**Exercise prompt**
Every line with the word "Season" in it should be extracted from the data that follows.

**Entries shown**
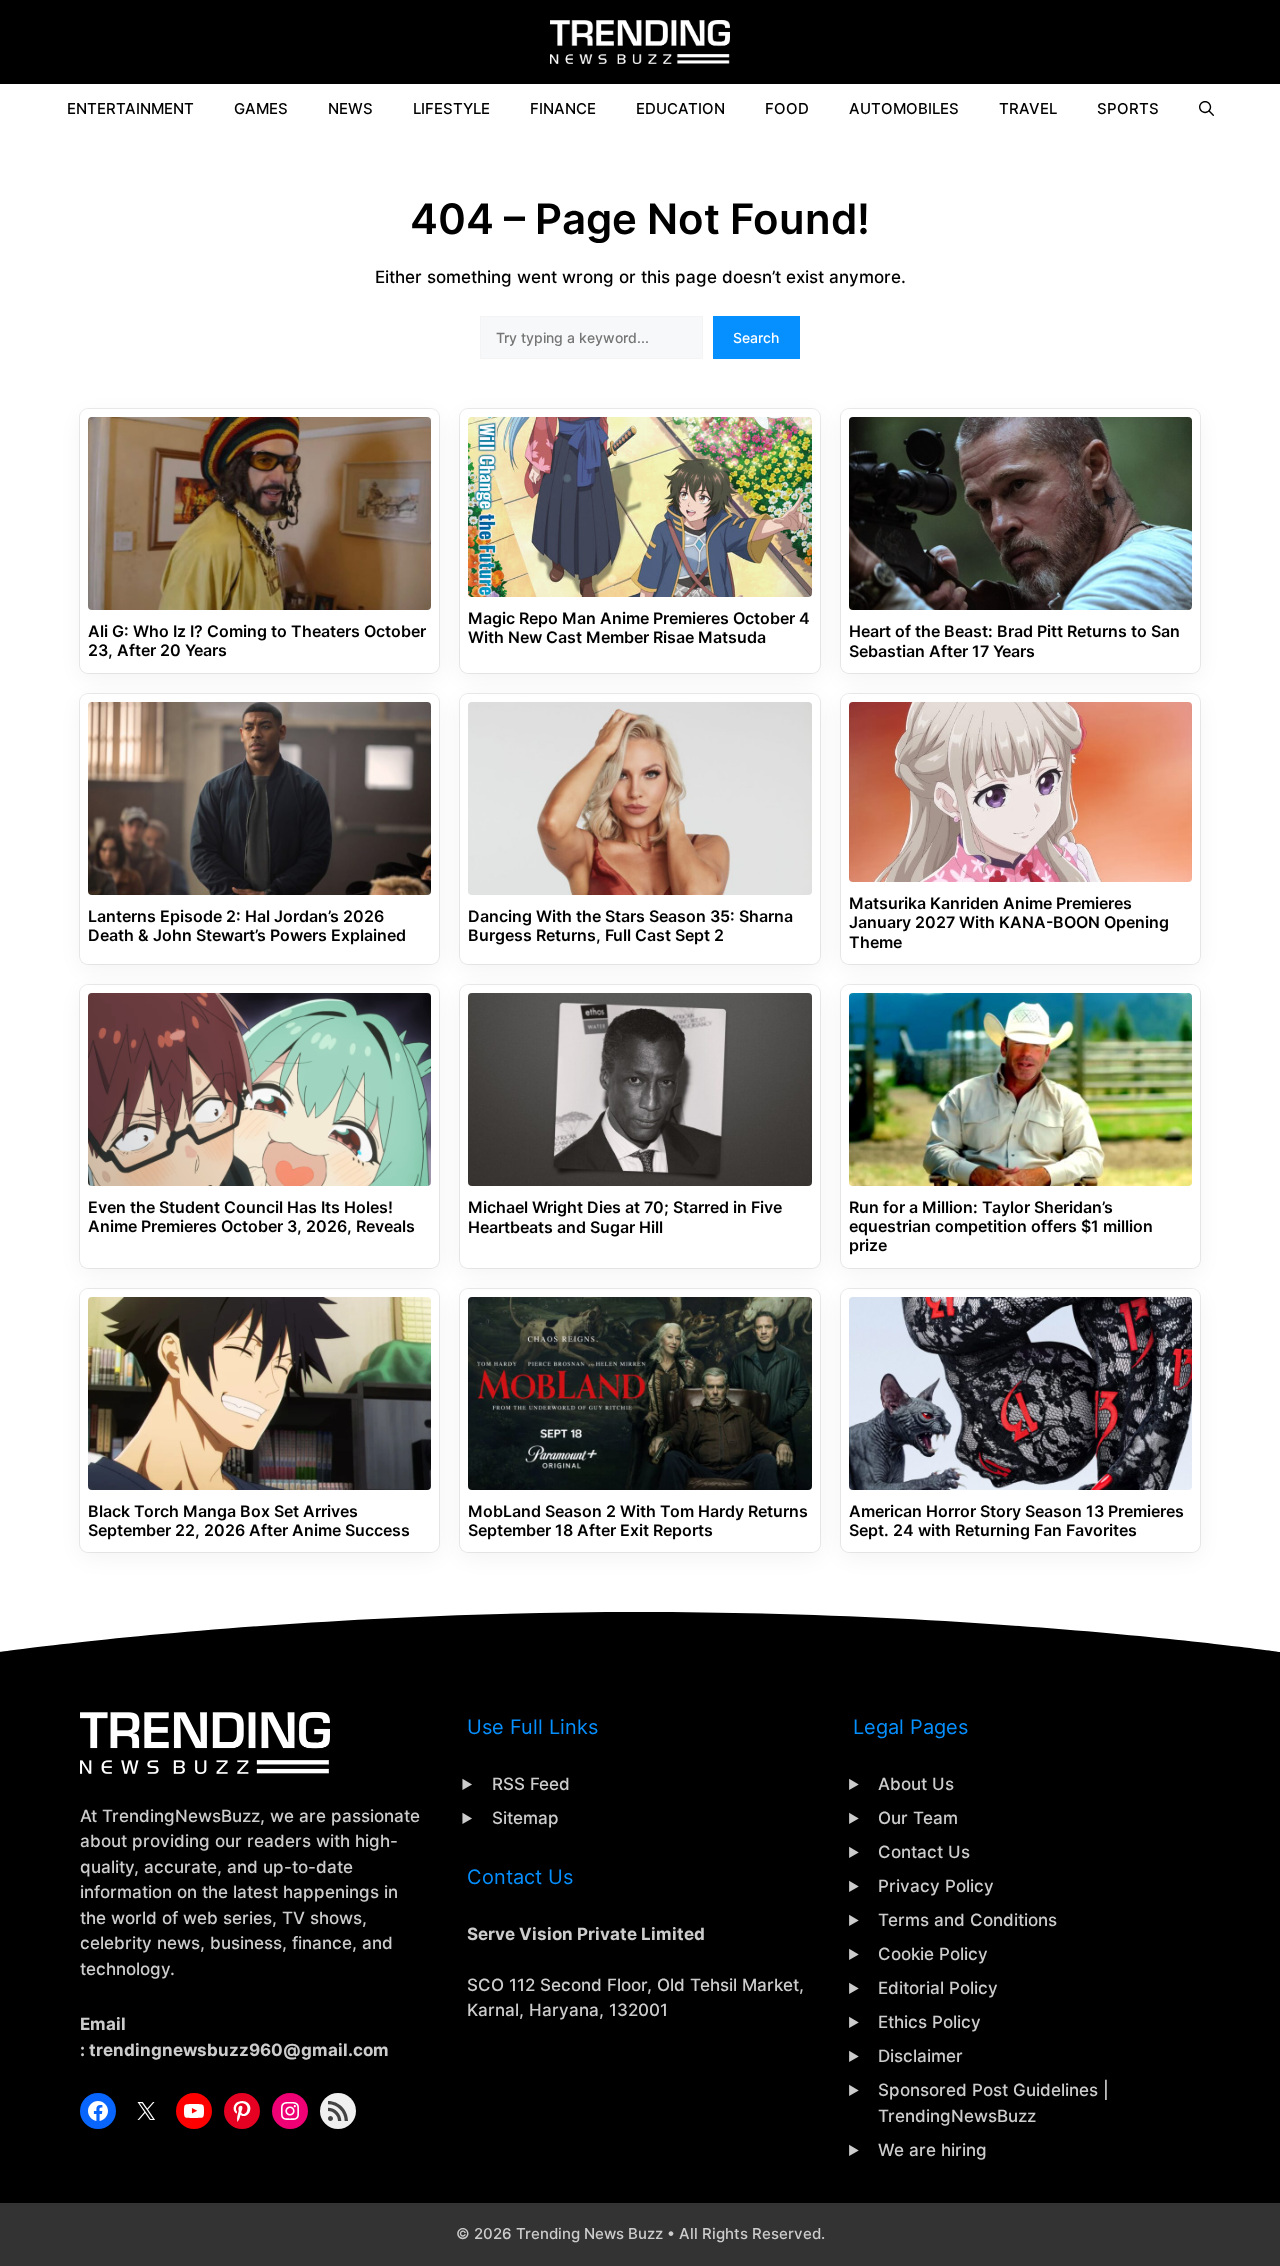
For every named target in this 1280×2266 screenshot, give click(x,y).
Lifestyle (451, 108)
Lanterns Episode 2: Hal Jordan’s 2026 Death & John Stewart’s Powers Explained (247, 926)
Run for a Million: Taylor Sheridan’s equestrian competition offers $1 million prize (1001, 1226)
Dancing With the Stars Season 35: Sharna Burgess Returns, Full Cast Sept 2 (630, 926)
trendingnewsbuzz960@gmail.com (239, 2050)
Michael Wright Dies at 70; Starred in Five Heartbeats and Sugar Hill (625, 1217)
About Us (916, 1784)
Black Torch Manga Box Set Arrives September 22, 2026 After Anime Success (249, 1521)
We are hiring (932, 2150)
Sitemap (525, 1818)
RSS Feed (531, 1784)
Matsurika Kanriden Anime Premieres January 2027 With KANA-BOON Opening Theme (1009, 922)
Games (261, 108)
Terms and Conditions (967, 1920)
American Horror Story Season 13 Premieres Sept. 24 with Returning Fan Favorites (1016, 1521)
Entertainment (130, 108)
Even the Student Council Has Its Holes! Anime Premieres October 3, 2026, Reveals (251, 1217)
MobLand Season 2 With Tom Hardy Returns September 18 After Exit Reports (638, 1521)
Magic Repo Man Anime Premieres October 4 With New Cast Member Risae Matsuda (639, 628)
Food (787, 108)
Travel (1028, 108)
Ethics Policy (929, 2022)
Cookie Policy (933, 1954)
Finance (563, 108)
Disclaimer (920, 2056)
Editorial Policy (938, 1988)
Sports (1128, 108)
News (350, 108)
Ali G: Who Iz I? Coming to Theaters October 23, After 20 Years (257, 641)
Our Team (918, 1818)
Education (680, 108)
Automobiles (904, 108)
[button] (1206, 109)
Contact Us (924, 1852)
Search (756, 337)
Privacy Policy (936, 1886)
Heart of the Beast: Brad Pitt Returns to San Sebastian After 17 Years (1014, 641)
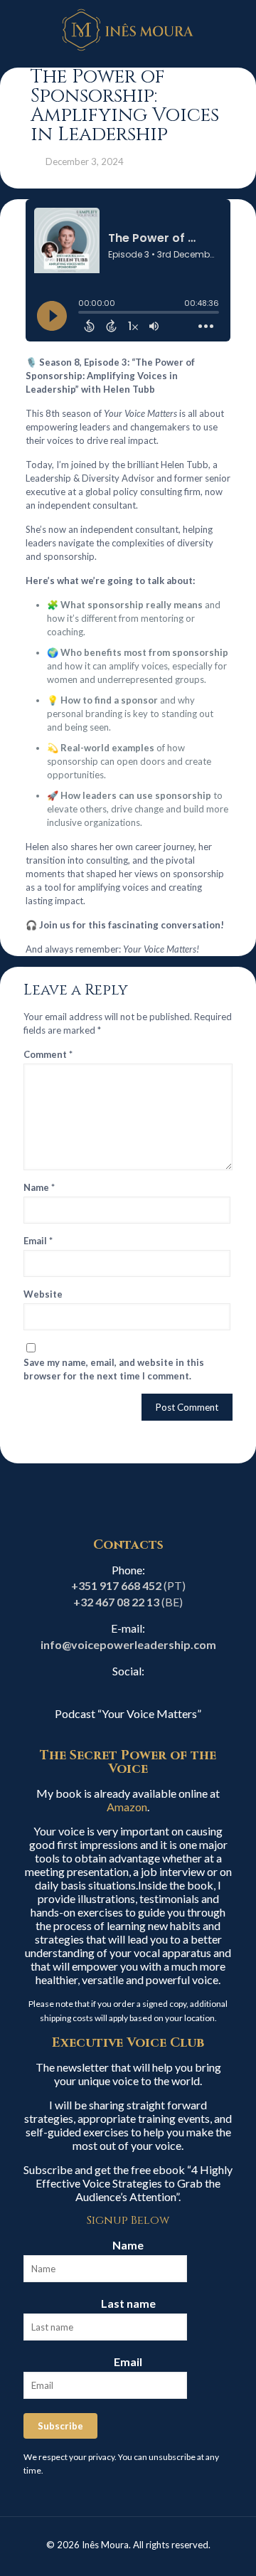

**Solution for this problem**
Dancing With the Stars Season 35: Sharna Burgess Returns, Full Cast Sept 2 (630, 926)
American Horror Story Season 13 Premieres Sept. 24 with Returning Fan Favorites (1016, 1521)
MobLand Season 2 With Tom Hardy Returns September 18 After Exit Reports (638, 1521)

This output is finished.